Im Jahr 2024 fanden Europawahlen statt und 16-jährige konnten ihre Stimme abgeben. Durch die fehlende 5%-Hürde hatten auch Kleinstparteien wieder die Chance, ins Europäische Parlament einzuziehen: Für jeden also etwas dabei? Aber was?
Auf die Frage, was denn Europa sei, was es ihnen bedeute, gibt es von Schülern uneindeutige Antworten: Es sei ein Kontinent, es gäbe viele unterschiedliche Länder, vielleicht auch die Bemerkung, dass es keine Grenzkontrollen gäbe.
Ich habe es auf einen Versuch ankommen lassen und im Unterricht eine Telefon-Liveschaltung (aka einen Anruf) bei meiner Mutter, Geburtsjahr 1936, organisiert.
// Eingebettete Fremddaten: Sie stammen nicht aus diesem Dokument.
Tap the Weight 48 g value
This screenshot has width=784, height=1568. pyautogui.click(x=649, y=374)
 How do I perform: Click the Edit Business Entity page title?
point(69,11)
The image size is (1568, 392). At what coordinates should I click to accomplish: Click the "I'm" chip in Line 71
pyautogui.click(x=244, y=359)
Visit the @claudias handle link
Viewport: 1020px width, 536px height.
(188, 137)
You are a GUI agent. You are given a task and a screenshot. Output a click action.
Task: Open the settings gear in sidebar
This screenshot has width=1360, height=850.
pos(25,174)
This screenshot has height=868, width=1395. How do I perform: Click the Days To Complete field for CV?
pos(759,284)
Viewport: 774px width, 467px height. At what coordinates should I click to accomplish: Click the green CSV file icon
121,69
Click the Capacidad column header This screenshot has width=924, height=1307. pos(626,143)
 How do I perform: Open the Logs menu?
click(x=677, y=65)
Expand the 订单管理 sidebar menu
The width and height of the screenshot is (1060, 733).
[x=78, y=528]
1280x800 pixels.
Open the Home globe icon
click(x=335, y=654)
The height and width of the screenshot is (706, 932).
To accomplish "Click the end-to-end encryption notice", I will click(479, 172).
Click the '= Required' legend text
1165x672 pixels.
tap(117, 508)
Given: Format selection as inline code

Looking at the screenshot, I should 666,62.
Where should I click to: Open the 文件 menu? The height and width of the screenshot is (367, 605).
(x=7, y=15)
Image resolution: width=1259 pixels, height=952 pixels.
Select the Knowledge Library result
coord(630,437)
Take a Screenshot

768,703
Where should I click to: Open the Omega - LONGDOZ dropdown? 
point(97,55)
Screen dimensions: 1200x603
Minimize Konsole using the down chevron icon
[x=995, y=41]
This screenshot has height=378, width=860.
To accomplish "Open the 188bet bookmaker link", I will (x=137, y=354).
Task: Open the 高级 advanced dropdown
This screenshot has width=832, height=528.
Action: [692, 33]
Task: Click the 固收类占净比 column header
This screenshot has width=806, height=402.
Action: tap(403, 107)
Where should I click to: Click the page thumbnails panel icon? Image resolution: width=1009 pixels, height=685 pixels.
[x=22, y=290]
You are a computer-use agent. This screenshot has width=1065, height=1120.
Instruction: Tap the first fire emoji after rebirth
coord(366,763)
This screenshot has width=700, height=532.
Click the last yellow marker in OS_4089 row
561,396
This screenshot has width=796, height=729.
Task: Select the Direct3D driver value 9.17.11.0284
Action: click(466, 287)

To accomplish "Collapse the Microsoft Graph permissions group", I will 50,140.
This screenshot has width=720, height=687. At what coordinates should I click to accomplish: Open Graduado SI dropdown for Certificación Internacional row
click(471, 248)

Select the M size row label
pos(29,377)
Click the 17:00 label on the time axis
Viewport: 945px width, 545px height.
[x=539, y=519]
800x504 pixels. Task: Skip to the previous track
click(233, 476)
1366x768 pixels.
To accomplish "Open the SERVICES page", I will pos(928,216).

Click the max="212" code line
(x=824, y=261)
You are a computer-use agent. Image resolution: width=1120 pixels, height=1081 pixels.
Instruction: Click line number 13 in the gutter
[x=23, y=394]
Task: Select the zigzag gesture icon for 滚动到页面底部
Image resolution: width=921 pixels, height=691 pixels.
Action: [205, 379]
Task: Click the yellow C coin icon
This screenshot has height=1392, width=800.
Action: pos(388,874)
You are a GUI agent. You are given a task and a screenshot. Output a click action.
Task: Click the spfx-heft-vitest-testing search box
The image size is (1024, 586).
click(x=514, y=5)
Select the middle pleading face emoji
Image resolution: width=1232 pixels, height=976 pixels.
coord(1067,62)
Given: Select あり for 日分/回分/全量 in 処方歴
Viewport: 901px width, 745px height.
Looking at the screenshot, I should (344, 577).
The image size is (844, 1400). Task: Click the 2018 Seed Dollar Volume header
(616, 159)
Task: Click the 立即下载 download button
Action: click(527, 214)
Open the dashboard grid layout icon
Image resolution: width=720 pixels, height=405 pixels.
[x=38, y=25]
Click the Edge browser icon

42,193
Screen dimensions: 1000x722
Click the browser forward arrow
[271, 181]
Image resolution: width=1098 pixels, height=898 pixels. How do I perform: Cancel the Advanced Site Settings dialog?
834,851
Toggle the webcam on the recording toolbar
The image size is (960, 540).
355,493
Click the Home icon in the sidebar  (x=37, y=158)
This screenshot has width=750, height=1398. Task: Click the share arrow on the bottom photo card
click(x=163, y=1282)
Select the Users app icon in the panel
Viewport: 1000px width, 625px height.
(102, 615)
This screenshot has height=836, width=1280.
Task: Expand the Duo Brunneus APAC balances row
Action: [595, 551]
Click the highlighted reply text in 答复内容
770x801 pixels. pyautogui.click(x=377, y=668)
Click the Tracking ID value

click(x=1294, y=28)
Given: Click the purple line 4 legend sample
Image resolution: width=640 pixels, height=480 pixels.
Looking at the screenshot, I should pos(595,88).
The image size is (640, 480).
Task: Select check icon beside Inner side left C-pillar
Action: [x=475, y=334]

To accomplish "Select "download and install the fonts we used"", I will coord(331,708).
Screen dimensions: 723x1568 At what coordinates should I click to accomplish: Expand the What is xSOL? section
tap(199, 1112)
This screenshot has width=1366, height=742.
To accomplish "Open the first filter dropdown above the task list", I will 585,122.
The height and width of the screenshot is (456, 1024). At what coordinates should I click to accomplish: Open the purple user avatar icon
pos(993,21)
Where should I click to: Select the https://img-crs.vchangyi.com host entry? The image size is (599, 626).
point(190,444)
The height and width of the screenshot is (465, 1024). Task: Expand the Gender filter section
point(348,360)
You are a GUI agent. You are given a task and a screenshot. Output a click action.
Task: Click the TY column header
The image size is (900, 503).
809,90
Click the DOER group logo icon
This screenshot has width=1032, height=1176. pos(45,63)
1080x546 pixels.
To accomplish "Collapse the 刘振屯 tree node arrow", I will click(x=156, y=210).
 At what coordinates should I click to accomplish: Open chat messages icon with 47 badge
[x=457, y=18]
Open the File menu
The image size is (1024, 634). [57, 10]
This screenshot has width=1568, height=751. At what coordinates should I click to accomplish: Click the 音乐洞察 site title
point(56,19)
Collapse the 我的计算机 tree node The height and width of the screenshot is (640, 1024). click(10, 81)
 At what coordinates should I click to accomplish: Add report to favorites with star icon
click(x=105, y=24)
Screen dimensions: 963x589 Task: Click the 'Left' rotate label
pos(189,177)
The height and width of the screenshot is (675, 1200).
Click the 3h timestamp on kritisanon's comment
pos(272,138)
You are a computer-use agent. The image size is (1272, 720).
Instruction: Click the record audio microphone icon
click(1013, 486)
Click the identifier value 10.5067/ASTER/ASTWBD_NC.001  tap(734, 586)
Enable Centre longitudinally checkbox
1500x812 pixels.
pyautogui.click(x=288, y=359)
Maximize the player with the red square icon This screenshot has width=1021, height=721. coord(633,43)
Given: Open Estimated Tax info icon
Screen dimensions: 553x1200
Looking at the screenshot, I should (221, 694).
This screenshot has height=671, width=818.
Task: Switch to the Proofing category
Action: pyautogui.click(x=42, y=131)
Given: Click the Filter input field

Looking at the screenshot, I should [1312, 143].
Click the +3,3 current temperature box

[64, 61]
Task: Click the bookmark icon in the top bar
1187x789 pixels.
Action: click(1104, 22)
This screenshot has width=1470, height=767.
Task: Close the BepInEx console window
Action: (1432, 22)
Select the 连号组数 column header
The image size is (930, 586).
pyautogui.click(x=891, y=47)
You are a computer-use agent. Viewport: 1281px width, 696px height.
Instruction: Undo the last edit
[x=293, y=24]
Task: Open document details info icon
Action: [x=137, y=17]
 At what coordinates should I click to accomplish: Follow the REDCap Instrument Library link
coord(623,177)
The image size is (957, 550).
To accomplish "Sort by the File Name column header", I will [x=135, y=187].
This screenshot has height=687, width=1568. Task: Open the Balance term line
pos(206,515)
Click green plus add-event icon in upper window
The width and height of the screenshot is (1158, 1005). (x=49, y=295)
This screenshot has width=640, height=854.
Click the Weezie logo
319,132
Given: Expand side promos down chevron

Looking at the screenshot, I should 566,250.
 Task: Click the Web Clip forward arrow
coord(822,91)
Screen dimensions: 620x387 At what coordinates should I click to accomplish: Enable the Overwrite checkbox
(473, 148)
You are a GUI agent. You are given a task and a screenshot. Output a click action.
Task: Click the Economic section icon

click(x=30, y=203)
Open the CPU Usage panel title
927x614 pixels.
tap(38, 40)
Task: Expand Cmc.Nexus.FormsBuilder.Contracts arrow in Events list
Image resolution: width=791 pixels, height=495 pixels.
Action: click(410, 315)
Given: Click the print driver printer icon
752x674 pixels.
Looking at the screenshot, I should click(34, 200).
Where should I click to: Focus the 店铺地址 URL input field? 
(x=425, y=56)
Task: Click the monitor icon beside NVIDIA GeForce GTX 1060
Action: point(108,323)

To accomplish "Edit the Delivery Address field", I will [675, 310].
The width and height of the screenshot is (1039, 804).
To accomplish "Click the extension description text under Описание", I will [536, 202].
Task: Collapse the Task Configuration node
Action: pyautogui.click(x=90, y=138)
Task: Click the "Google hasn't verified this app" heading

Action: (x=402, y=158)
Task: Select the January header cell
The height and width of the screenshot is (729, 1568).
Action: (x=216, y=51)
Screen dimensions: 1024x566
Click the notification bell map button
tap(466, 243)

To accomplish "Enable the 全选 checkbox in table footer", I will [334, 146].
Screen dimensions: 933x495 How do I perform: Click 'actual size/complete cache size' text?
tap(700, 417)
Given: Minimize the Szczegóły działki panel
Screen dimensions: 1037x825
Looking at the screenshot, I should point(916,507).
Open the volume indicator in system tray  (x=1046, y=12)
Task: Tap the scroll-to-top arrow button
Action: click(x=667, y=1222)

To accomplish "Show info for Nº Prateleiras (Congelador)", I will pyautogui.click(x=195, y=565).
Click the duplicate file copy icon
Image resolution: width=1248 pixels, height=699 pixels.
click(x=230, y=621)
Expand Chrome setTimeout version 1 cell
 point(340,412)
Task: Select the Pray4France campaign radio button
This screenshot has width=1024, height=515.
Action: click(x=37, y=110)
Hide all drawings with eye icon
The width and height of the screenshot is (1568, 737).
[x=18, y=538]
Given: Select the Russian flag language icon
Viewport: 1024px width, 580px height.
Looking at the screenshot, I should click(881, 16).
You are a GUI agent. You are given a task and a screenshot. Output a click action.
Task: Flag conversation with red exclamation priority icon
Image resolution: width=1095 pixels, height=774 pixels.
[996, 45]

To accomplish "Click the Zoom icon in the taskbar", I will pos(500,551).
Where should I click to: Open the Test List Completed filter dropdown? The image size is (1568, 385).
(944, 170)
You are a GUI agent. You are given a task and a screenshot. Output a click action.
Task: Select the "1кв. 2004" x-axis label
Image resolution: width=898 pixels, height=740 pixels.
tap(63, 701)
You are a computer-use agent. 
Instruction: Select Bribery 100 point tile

Die gleiche Frage, eine eindeutige, spontane Antwort: Frieden!
Für mich bedeutet Europa ebenfalls: Eine Gemeinschaft von Staaten, die unterschiedlicher nicht sein können, und die ihre Bedürfnisse in zähem, manchmal extrem nervenden Ringen, friedlich ohne den Einsatz von Waffen, abgleichen.
Ein tolles Konzept. Aber verstehen es Jugendliche? Ist es nicht irre kompliziert und schwer zu durchschauen? Wäre es nicht viel einfacher, wieder ein paar Führungsfiguren mit einfachen Antworten und klarem Kurs zu haben? Dass es zuerst einmal ‘um uns und dann erst um Europa’ geht?
Meine private Befürchtung: Genau das erscheint für Jugendliche hoch attraktiv. Die Wahlergebnisse spiegeln das zum Teil wider. Auch wenn sich die Wähler der extremen Ränder letztlich gut gezielt ins eigene Knie schießen.
Europa ohne Begeisterung geht nicht
Was also ist zu tun? Eine staubtrockene, geschäftsmäßig graue Minimalkommunikation eines deutschen Bundeskanzlers Herrn Rechtsanwalt Olaf Scholz ist es nicht. Eines Kanzlers, der mit unseren wichtigen Nachbarn Frankreich und Polen – oder eher Polen und Frankreich? – fremdelt.
Europa ohne Begeisterung geht meiner Meinung nach nicht: Die europäischen Aufgaben und Schwierigkeiten sind so vielfältig, dass es wie bei einem Sportverein treue Fans braucht, die auch dann noch Fans sind, wenn es nicht so prickelnd läuft.
Wirklich jeder Jugendliche sollte ein kostenloses, sechs Wochen gültiges Bahnticket für ganz Europa bekommen. Ein Konzept, für das sich junge Europäer stark gemacht haben. Das Ticket gibt es, aber es ist begrenzt und man muss (darf?) sich bewerben. Selbstverständlich geht Europa auch mit dem Fahrrad, aber nicht erst durch die Interrailtickets gilt für mich:
Ich bin durch und durch Europafan!
Alternativen für Deutschland sind schlichtweg Betrug von Leuten, die extrem von dem europäischen Projekt profitieren. Sie betrügen die Leute, die ohne die Europäische Union mehr und nicht weniger Probleme hätten.
Meine zweimal 5-Eurocent zum Thema
Auf der Fahrradtour von Polen in die Ukraine, wieder zurück nach Polen und dann nach Litauen: Warte- und Kontrollzeit an der Grenze PL => UA, 45 Minuten, UA => PL 330 Minuten, PL => LT 0 Minuten.



Achja, dann war da noch ein Schüleraustausch mit Polen, bei der die Europäische Union die Mobilfunkanbieter noch nicht reglementiert hatte: Ein Schüler hatte wegen Roamings eine Rechnung von rund 50€, heute undenkbar (es sei denn, man erwischt das russische Mobilfunknetz in Kaliningrad…).